* YOUR INSTRUCTIONS:
Pick up the text below about chemistry and biology after its last sentence and carry it on.

----- TEXT

Chemistry is as much a philosophical approach to problem solving as it is a scientific discipline. As our understanding of biology increasingly approaches an atomic scale, chemistry’s problem solving approaches become more generally applicable. Clearly genome structure has radically increased the convergence of chemistry and biology, and it is the contributions of the fathers of bioorganic chemistry, including Koji Nakanishi, to whom this volume is dedicated, who have developed the methods and the ideas that have made this convergence possible. At the center of chemistry is the ability to create new structures synthetically and change composition in a rational, definable way. As a result of the phenomenal synthetic advances that have occurred, notably since the 1960s, the current methodology boasts incredible diversity. The physical laws that drive life must operate within the structural limits of molecular frameworks and environmental conditions, and, as I have tried to develop here, this synthetic flexibility will allow those limits to be expanded continually.

----------
----- INFORMATION

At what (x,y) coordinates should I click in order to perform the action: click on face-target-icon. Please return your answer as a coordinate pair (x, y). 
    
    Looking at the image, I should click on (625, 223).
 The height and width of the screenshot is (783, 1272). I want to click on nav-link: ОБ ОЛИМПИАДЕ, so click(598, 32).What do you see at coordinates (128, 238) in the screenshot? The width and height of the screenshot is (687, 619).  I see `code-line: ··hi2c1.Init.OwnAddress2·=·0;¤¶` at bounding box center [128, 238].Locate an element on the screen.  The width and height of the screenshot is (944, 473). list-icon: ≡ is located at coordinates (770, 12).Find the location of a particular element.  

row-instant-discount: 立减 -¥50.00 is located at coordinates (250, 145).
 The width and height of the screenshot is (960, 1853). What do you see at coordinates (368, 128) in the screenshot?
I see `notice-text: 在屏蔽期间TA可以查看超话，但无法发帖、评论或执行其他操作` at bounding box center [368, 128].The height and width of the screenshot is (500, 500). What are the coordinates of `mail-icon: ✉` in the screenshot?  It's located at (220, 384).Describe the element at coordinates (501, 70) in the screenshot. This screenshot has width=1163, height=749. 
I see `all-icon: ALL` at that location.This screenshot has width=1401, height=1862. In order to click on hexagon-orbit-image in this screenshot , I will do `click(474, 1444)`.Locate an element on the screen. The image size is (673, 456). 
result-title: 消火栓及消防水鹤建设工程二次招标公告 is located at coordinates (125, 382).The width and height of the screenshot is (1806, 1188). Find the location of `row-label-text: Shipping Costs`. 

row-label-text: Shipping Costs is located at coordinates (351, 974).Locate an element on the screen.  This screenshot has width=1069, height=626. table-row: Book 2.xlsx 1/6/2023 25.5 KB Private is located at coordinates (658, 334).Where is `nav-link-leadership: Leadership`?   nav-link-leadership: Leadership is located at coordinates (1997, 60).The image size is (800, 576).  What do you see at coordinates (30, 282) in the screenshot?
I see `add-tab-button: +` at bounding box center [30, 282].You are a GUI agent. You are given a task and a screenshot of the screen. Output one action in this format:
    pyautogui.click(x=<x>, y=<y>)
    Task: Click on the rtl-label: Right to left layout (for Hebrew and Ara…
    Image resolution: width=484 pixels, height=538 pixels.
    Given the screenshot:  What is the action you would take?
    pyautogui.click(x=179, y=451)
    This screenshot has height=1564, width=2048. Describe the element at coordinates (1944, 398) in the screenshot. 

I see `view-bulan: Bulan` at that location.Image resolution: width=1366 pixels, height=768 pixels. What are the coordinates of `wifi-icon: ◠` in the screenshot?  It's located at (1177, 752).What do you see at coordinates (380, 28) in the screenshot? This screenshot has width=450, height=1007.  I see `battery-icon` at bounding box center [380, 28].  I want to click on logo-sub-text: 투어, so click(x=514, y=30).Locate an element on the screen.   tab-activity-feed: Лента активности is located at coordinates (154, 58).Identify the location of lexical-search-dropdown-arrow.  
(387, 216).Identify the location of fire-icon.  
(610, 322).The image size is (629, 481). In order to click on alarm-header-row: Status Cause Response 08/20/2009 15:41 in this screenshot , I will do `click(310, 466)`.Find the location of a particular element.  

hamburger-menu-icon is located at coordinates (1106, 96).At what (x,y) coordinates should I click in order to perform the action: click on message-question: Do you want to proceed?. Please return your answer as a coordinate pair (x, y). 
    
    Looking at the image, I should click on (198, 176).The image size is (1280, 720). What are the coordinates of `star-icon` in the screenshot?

----------

* ANSWER FOR THE TASK:
ACKNOWLEDGMENTS The ideas presented here have grown from discussions and experiments with very talented coworkers, most of whom are referenced here. I am grateful for a longstanding and valuable collaboration with Andy Binns, University of Pennsylvania, and support from the NIH, NSF, DOE, Novartis, and the Rockefeller Foundation. Most specifically, I acknowledge Koji Nakanishi for establishing a breadth of inquiry and an enthusiasm for learning that have so broadly impacted science, and for the personal support that has made these investigations possible.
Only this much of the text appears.